Many athletes go throughout their career with a variety of training protocols. This is both good and bad as there are many philosophies as to proper conditioning. There are two types of training in-season and off-season. They should be different in how they approach developing the athlete through both phases of the season. I have been in the fitness industry for 24 years and have worked with young athletes all the way through professional athletes. I am going to share my thoughts on the best strategies I have seen in my career.
On-season training protocol involves the athlete being in the midst of their normal sport season. This means that they typically have practice Monday through Friday with games sprinkled in throughout the week and weekends. This does not leave a ton of time for the strength training side of the training protocol. Athletes can benefit from light strength training with high volume reps approximately two times per week depending on the intensity of the schedule that week. This means that they should focus on total body conditioning while focusing on some areas of neglect or that are injury prone. An athlete in a unilateral sport should focus on more unilateral movements involving dumbbells, core, medicine balls, and body weight.
Athletes can incorporate compound movements but that should not be their sole focus when participating in a unilateral sport. An athlete’s strength program should focus on areas of neglect and weakness to combat any imbalances that may occur from their normal sport. On-season training should also highly focus on recovery, foam rolling, deep tissue massage, and stretching. This is how you keep your athletes healthy throughout the season. As far as the conditioning side goes an athlete should focus on the plays and skills needed to play the sport. This does not mean incorporating high intensity running or long distance running while in season. An athlete should use the off-season to get in shape and once the season begins knowing the plays and skills are far more valuable.

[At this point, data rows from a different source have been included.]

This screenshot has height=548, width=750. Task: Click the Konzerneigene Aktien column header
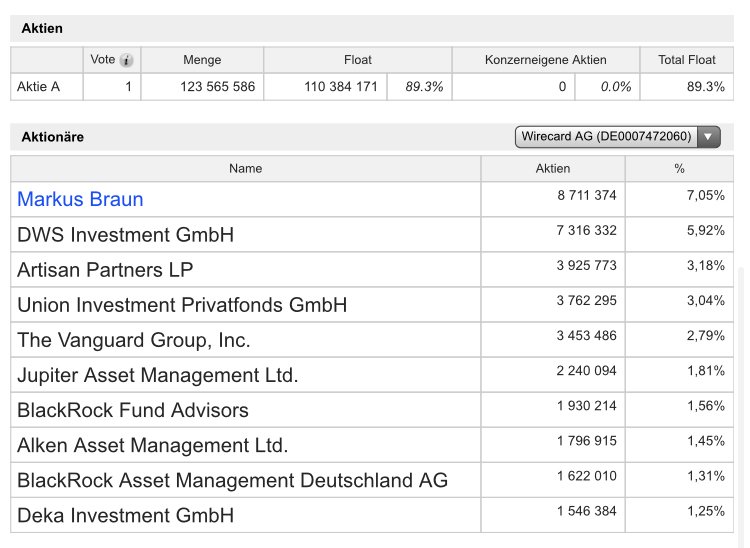[x=545, y=60]
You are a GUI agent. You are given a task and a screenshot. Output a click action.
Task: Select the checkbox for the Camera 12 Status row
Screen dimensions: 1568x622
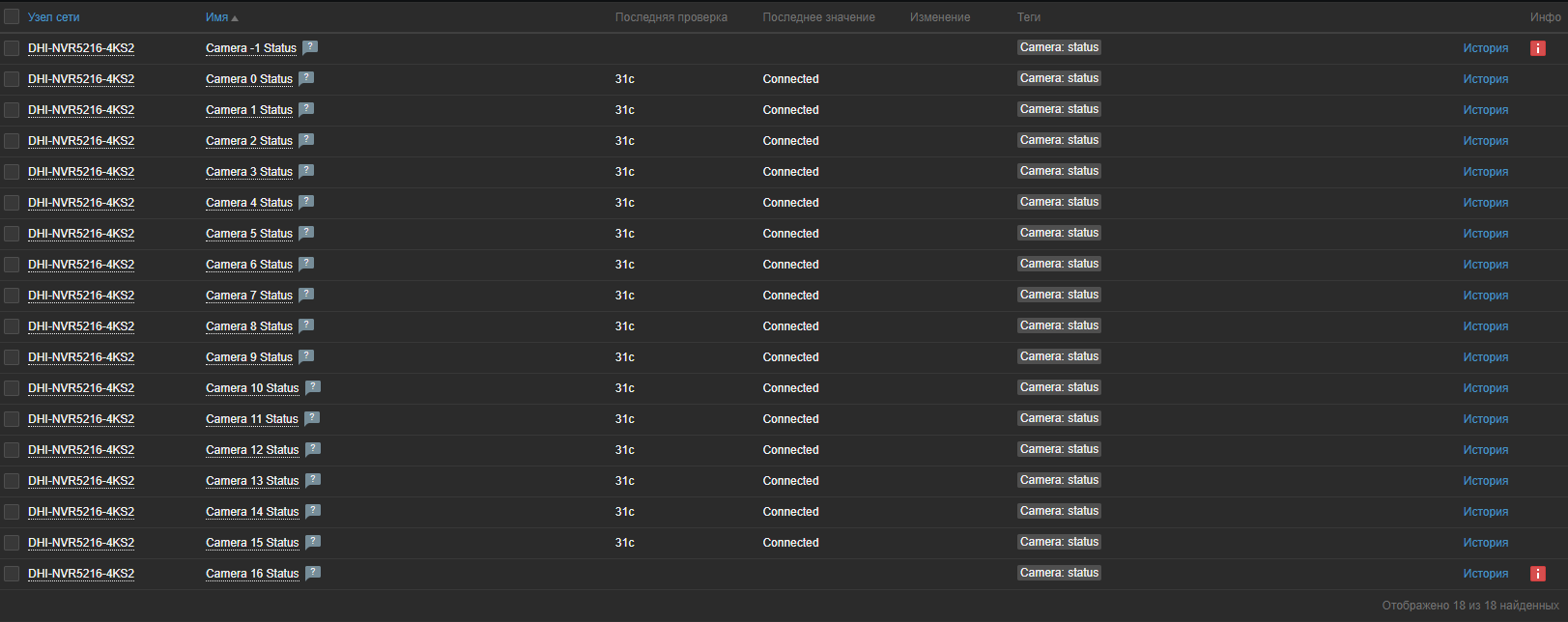point(12,450)
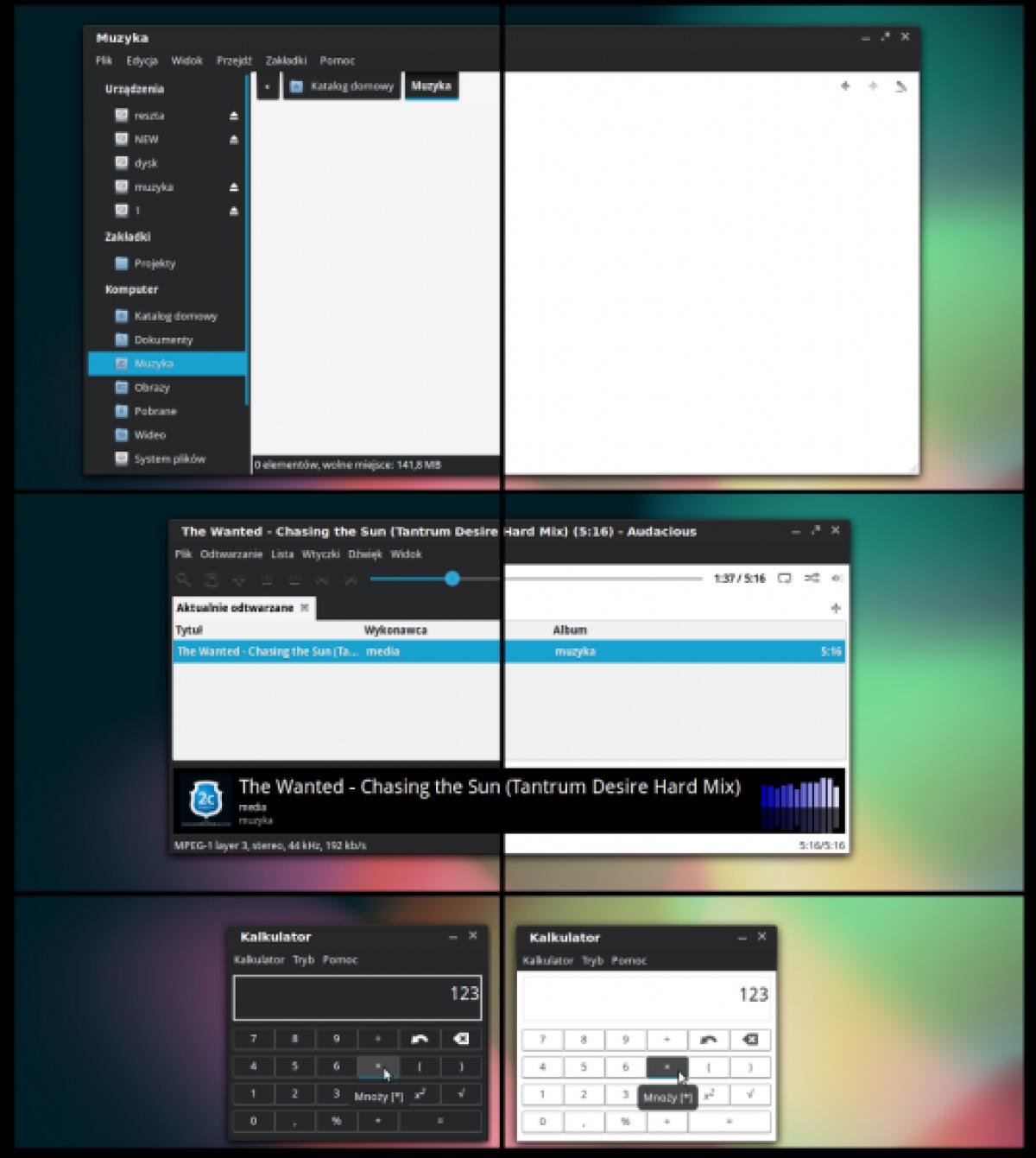Screen dimensions: 1036x1158
Task: Eject the reszta drive
Action: (233, 115)

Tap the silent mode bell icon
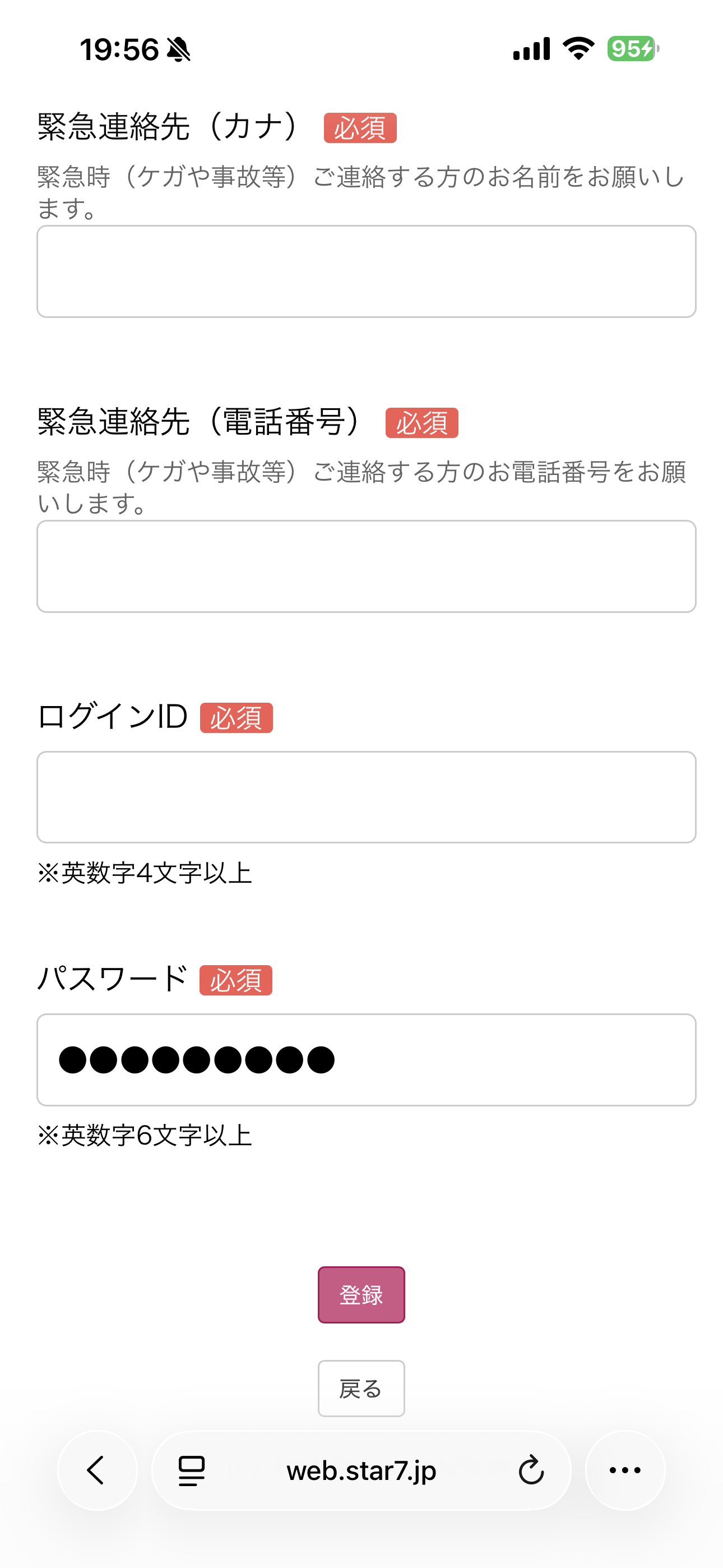[178, 50]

Off-season training protocol is meant to work on areas of weakness and condition to be ready for the upcoming season. Most strength and conditioning coaches prefer to work on PR’s and low volume heavy workloads to develop power and strength. I tend to disagree with this philosophy because although strength and power are important, so are flexibility, mobility, and endurance. I prefer that an athlete can compete at the same intensity in the first quarter as the fourth quarter with little or no drop off in performance.

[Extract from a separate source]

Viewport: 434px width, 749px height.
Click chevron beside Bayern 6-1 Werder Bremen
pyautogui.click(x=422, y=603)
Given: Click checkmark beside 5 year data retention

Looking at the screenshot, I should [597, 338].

One of my biggest pet peeves is when a coach makes athletes run long distance. If an athlete plays football, soccer, basketball, baseball, field hockey, lacrosse, or tennis, they do not need to run long distance mileage. Running more than a mile is pointless in a balllistic sport such as the ones listed above. A slow steady run SLOWS down an athlete’s sprint speed. If you make an athlete run two miles than do so in a interval run. This means they run for whatever distance say 50 yards at a sprint and then they jog 25 yards. They can repeat this process for a two mile run which will help build endurance. This is a much better protocol and benefits the athlete greatly. There is no reason to run 7 miles if you are a soccer goalie. PLEASE STOP with this insanity.
Off-season strength training should be relevant to the sport the athlete is participating in. This means you could perform some high-volume training instead of the low volume heavy weight protocol. Each one should be incorporated to what that particular athlete may need. There are many different approaches to getting an athlete to the next level. I prefer safer exercises that provide a low-risk when it comes to injuring the athlete. More attention should be focused on form and technique rather than workload. Most coaches want the same thing, bigger, faster, and stronger. The problem is one of the easiest ways to attain that goal is foam rolling, stretching, and mobility. Many coaches don’t do those things or use them as the first thing to get cut from practice if they are running short on time.